To illustrate this, I simulated one hundred 162 game seasons for a team that wins 58% of its games. That is, a team that on average will win 94 games a year, which is typically enough to make the playoffs. However, as the graph below shows, the number of wins that such a team could have ranges from 78 to 109 (although the extremes are improbable). Needless to say, if a team won 94 games one year and 78 the next, its fans and owners would probably ask, "What Went Wrong?", when it's possible that nothing went wrong, except that the team had a really bad run of luck. However, even if the owners sense this, if they do nothing, their fans will throw a hissy fit and the rest of league will heap scorn on them.

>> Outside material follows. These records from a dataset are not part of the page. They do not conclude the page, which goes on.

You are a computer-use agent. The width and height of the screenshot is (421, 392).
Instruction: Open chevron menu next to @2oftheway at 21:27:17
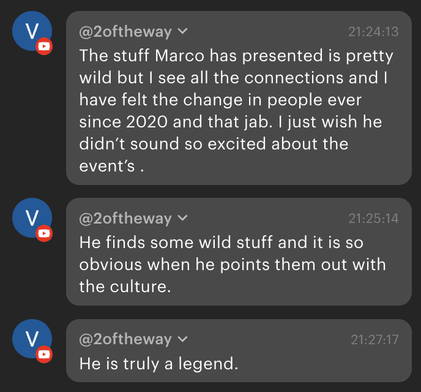[x=182, y=339]
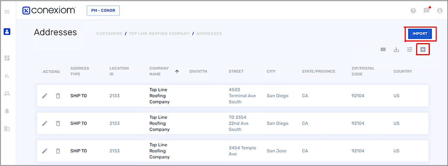This screenshot has height=166, width=448.
Task: Open the help question mark icon
Action: (x=413, y=11)
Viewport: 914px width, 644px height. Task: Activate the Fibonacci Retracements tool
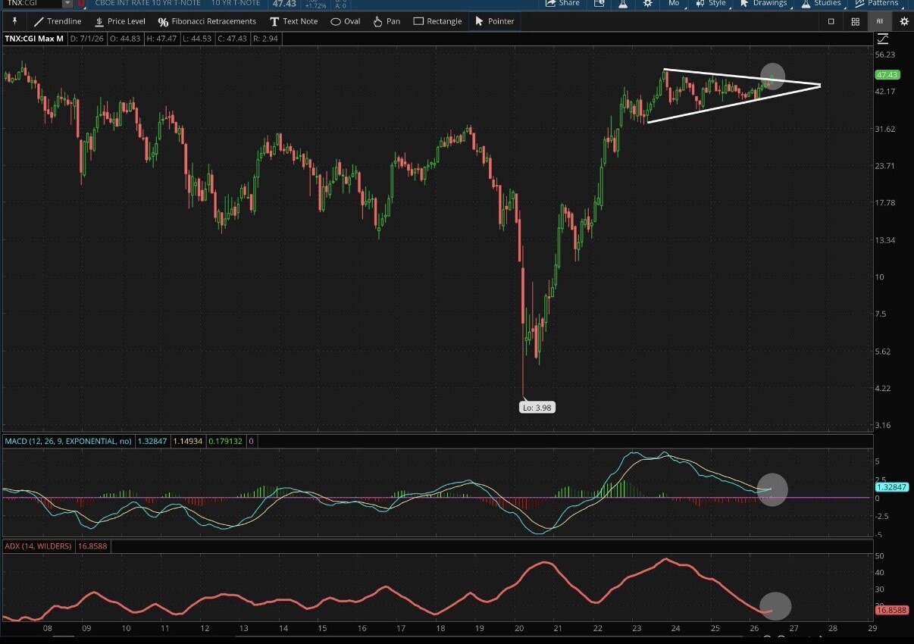pos(207,21)
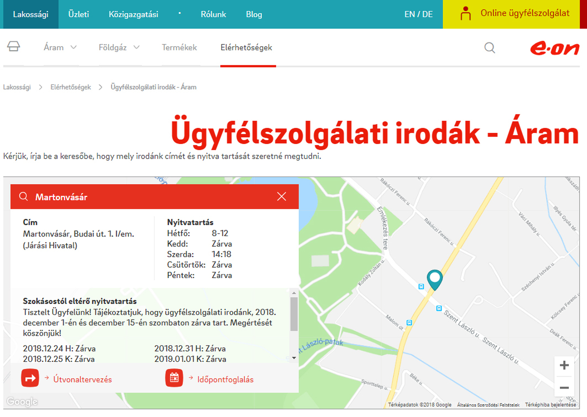This screenshot has width=587, height=417.
Task: Clear the Martonvásár search with X
Action: click(x=281, y=197)
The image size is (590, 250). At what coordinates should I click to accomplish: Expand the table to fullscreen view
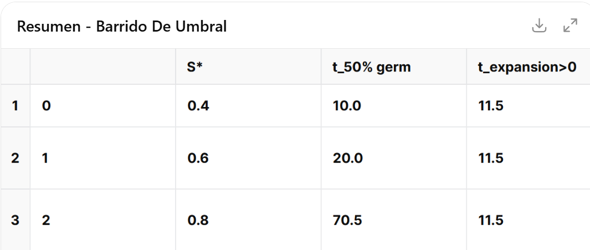point(570,25)
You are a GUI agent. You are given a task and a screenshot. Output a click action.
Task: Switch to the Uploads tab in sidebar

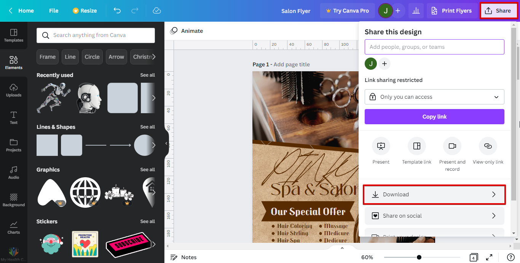pyautogui.click(x=14, y=90)
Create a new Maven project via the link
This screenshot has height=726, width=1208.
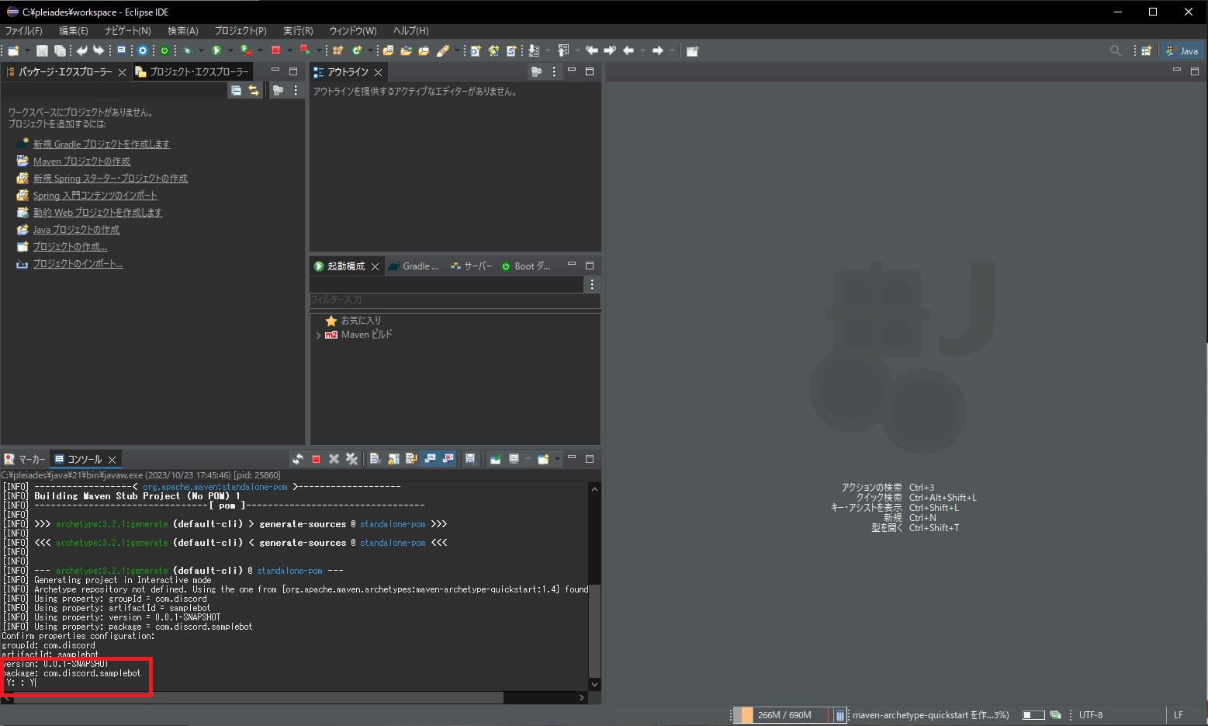click(81, 161)
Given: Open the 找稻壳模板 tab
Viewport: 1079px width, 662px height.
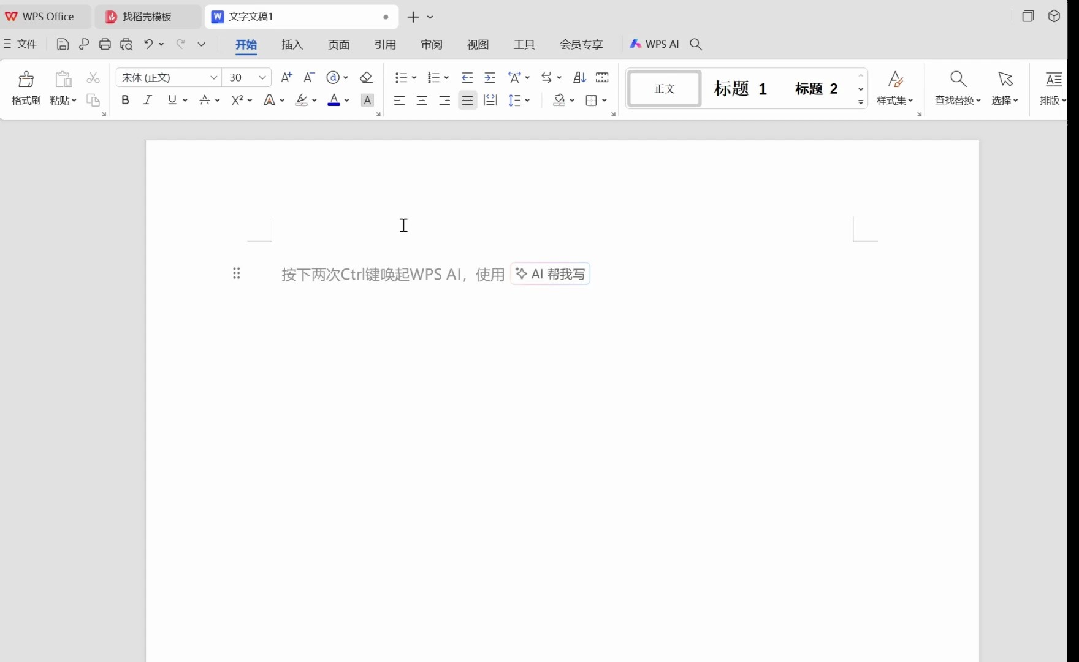Looking at the screenshot, I should pos(147,17).
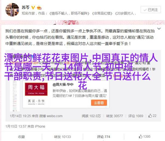
Task: Open 评论 1089 on the original post
Action: click(136, 116)
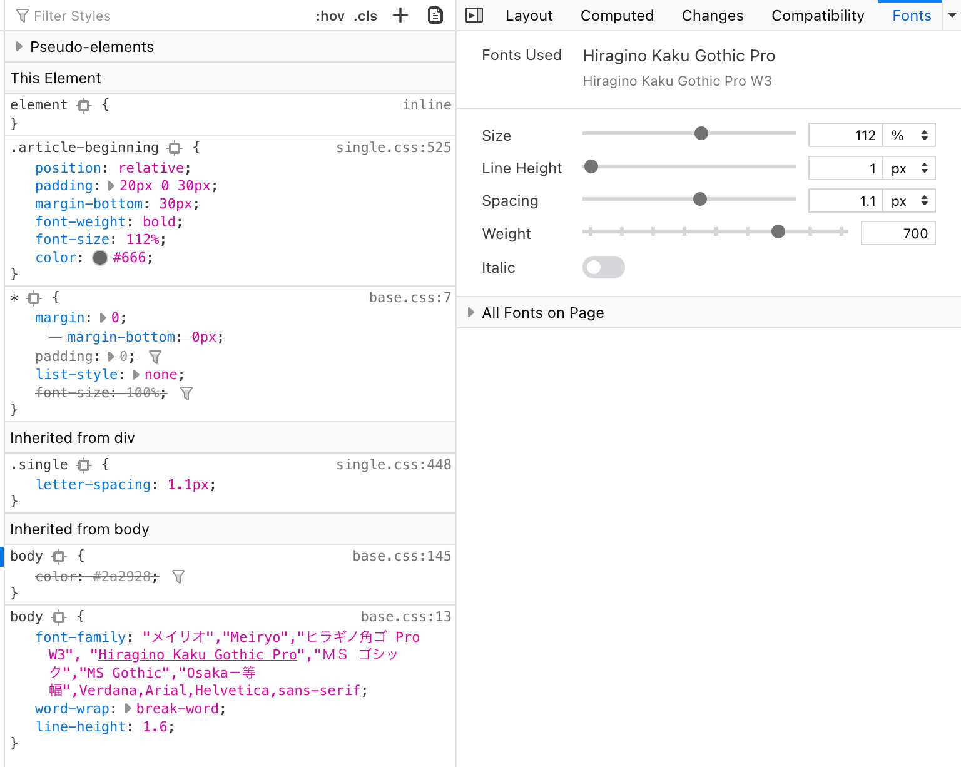Click the three-pane view toggle icon

point(474,16)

Now consider the streaks that such a team could experience in a given season. The first graph below presents the range of the longest win streak the team would have during a season; the second, the range of the longest losing streak the team would have. In other words, in an average season, the longest winning streak of a team that wins 58% of its games will be 8 and the longest losing streak will be 4 or 5. As you can see, however, the range of possibilities (from pure randomness) is quite large although the extremes (i.e., an 18-game winning streak and a 11-game losing streak) are highly unlikely.
Is there a moral to the story? Possibly. At least for owners, managers, and players: Don't push the panic button too quick. You may just be experiencing a run of bad luck. Nothing more.